In the long silence that came upon us I wept.
I lay awake that night in my berth aboard the Cetus 7.
Quell was already asleep. Rain patterns, simulated to aid slumber, fell on our faces and behind us on the wall.
The voice of a clock repeated, very softly, “Tick tock, two o’clock … tick tock, two o’clock.”
At last I spoke.
“Quell, awake?”
And his mind spoke to me silently from across the room.
“Part of my mind, yes, the rest sleeps. I dream of the old man who warned us.”
“Elijah? Did you believe him, that our captain is blind?”
“Yes. That much is common knowledge.”
“And that he is mad?”
“That we must discover for ourselves.”
“But by that time, mightn’t it be too late, Quell?”
The soothing rain patterns continued to fall on my cheeks and the walls. There was a faint rumble of thunder from beyond.

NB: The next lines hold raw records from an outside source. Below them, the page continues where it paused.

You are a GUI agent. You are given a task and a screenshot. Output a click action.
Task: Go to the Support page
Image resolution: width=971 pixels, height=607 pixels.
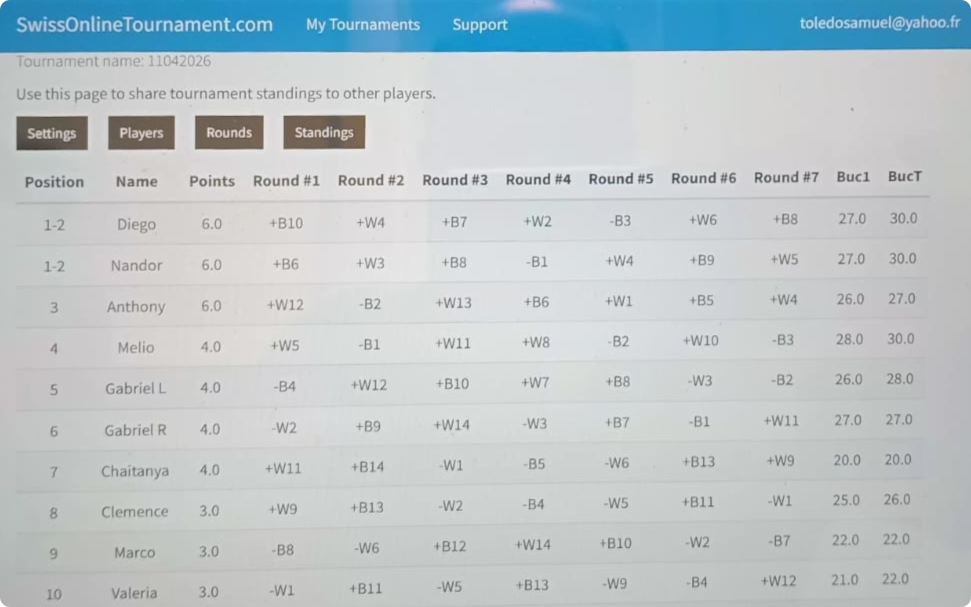click(480, 25)
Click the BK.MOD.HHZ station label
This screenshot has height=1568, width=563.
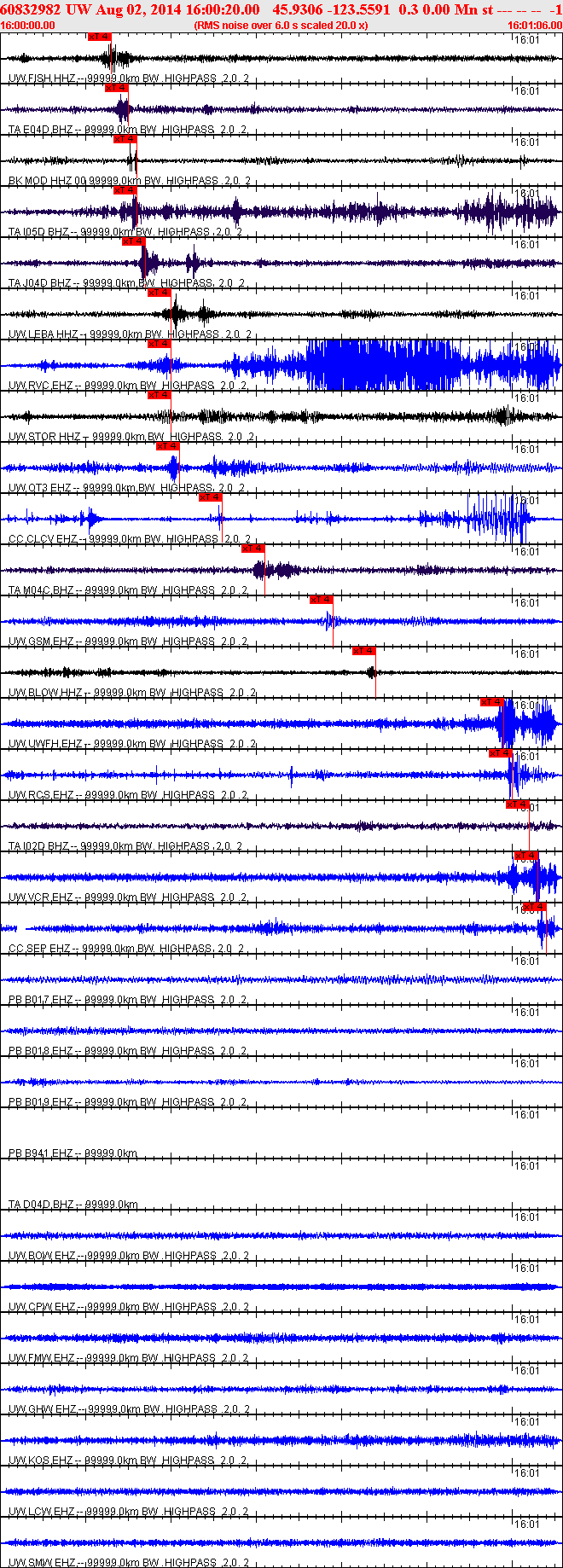[47, 181]
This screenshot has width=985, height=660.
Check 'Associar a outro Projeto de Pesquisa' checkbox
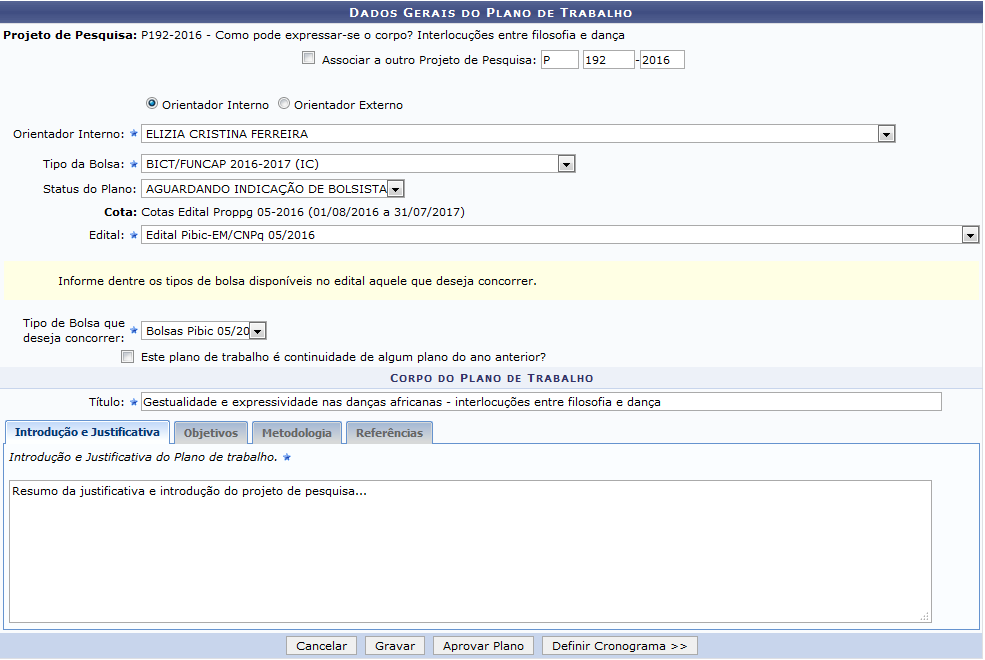coord(308,59)
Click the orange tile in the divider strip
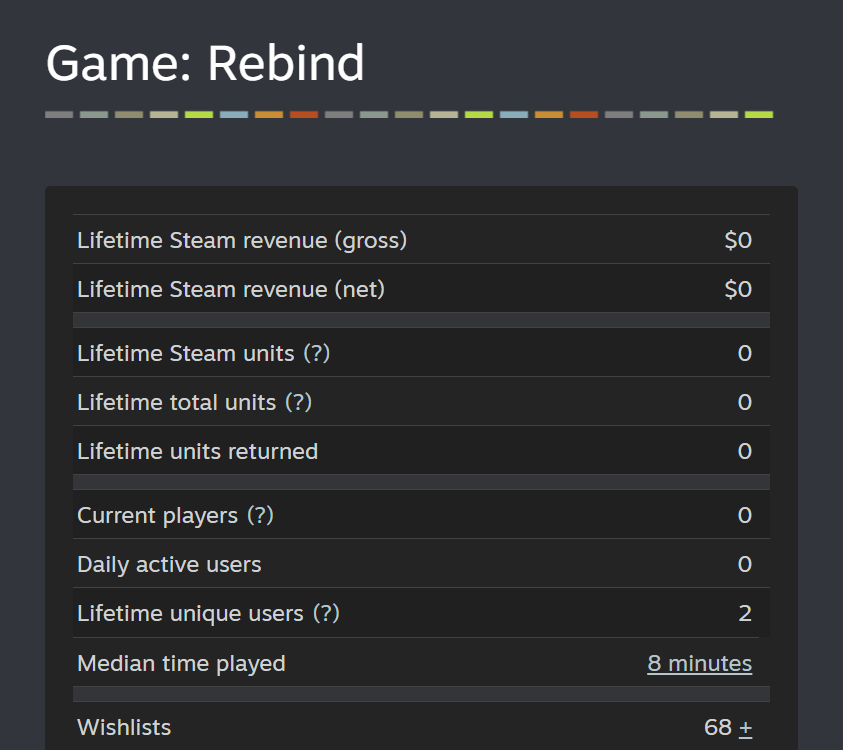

“Quell? What, is all of you asleep now? Good companion, lie there. Your body the strange color of a world I will never see. Cold blood but warm heart; your mouth silent but your mind, even in sleep, breathing friendship.”
Quell’s voice, within my head, murmured drowsily, “Ishmael.”
“Quell, thank God for you in the days ahead.”
From all around me Quell’s voice repeated, “Ishmael … Ishmael.”